EXCERPTED PASSAGE ▸
Röschen Wollstein née Marcuse

Location 
Michaelkirchplatz 18
District
Mitte
Stone was laid
16 April 2002
Born
13 June 1878 in Berlin
Occupation
Kauffrau / Stadtverordnete
Deportation
on 15 August 1942 to Riga
Murdered
18 August 1942 im Ghetto Riga
Röschen Marcuse came from a Jewish family and married Ludwig Wollstein, a lathe operator who ran an office of the newspaper Vorwärts in the 1920s. She was a member of the SPD and head of the Mitte branch of the worker's welfare association, AWO. In 1920, she became a member of the Mitte district council. In 1930, she and her family left the Jewish community. In March 1933, Wollstein was re-elected to Mitte council and in June 1933 she became a member of the town council, replacing a colleague. She was unseated and barred from acting as a district or city councillor after the Decree for Safety of the Leadership of State was passed in July. When a motorized Nazi procession of SS and SA men passed the stall where she was selling wares in Neukölln in June 1935, she reportedly said: I thought it was the idiots from Dalldorf [Dalldorf city asylum, today Karl Bonhoeffer Psychiatric Clinic Wittenau] on an excursion.“ She was reported to the police and arrested in October 1935. Although it could not be proven that she had said these words, she was sentenced to two months’ imprisonment for slander. Her husband died in 1940. On 13.8.1942, Röschen Wollstein was deported to Riga. There are no further traces of her. Her son Artur emigrated to Denmark in 1933. His brother Max, who had spent one year in a concentration camp, joined him there with his wife and daughter in 1937. Their sister Editha died in Berlin in 1940. Lastly, Herbert Wollstein, who was protected by the fact that he had children with his non-Jewish wife, was not deported and survived in Berlin.

RECORDS SHOWN ▸
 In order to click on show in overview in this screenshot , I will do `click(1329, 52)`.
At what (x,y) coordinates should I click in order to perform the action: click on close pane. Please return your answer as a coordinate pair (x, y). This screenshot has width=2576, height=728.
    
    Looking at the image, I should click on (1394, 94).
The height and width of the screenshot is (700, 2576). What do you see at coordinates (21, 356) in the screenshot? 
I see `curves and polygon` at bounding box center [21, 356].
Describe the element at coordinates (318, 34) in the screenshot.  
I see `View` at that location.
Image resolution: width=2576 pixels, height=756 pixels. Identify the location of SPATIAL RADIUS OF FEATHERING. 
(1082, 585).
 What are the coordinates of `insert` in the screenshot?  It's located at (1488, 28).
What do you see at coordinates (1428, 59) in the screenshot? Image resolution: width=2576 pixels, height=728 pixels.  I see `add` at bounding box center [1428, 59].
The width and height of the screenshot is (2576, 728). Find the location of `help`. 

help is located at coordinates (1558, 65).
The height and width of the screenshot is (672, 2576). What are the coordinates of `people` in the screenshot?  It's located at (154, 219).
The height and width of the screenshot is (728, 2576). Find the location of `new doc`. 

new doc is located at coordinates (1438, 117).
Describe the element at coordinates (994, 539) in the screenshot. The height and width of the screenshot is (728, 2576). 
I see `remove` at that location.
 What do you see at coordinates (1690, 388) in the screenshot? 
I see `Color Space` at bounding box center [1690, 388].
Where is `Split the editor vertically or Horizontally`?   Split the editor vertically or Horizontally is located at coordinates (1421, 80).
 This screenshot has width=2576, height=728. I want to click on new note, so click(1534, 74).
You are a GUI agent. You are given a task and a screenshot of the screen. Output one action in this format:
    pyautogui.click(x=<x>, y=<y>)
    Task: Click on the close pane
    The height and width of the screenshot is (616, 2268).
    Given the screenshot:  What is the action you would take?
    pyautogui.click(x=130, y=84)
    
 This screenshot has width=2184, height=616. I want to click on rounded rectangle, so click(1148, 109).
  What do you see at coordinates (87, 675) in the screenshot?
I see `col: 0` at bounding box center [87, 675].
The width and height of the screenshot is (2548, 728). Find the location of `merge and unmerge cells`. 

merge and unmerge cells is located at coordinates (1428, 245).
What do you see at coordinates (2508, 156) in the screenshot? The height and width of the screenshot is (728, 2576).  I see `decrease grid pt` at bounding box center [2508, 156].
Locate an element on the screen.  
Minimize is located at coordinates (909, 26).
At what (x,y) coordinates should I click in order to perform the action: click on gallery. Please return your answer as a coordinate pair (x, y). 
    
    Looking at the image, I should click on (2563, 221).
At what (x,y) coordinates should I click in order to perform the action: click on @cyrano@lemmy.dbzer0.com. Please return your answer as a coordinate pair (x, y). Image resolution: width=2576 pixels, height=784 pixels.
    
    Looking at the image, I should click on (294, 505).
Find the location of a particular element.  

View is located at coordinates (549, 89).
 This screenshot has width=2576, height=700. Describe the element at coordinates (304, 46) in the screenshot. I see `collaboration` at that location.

WHAT YOU SHOULD DO ▸
Copy out the whole memorial entry for Röschen Wollstein from the page above, word for word.

SOLUTION ▸
Röschen Wollstein née Marcuse

Location 
Michaelkirchplatz 18
District
Mitte
Stone was laid
16 April 2002
Born
13 June 1878 in Berlin
Occupation
Kauffrau / Stadtverordnete
Deportation
on 15 August 1942 to Riga
Murdered
18 August 1942 im Ghetto Riga
Röschen Marcuse came from a Jewish family and married Ludwig Wollstein, a lathe operator who ran an office of the newspaper Vorwärts in the 1920s. She was a member of the SPD and head of the Mitte branch of the worker's welfare association, AWO. In 1920, she became a member of the Mitte district council. In 1930, she and her family left the Jewish community. In March 1933, Wollstein was re-elected to Mitte council and in June 1933 she became a member of the town council, replacing a colleague. She was unseated and barred from acting as a district or city councillor after the Decree for Safety of the Leadership of State was passed in July. When a motorized Nazi procession of SS and SA men passed the stall where she was selling wares in Neukölln in June 1935, she reportedly said: I thought it was the idiots from Dalldorf [Dalldorf city asylum, today Karl Bonhoeffer Psychiatric Clinic Wittenau] on an excursion.“ She was reported to the police and arrested in October 1935. Although it could not be proven that she had said these words, she was sentenced to two months’ imprisonment for slander. Her husband died in 1940. On 13.8.1942, Röschen Wollstein was deported to Riga. There are no further traces of her. Her son Artur emigrated to Denmark in 1933. His brother Max, who had spent one year in a concentration camp, joined him there with his wife and daughter in 1937. Their sister Editha died in Berlin in 1940. Lastly, Herbert Wollstein, who was protected by the fact that he had children with his non-Jewish wife, was not deported and survived in Berlin.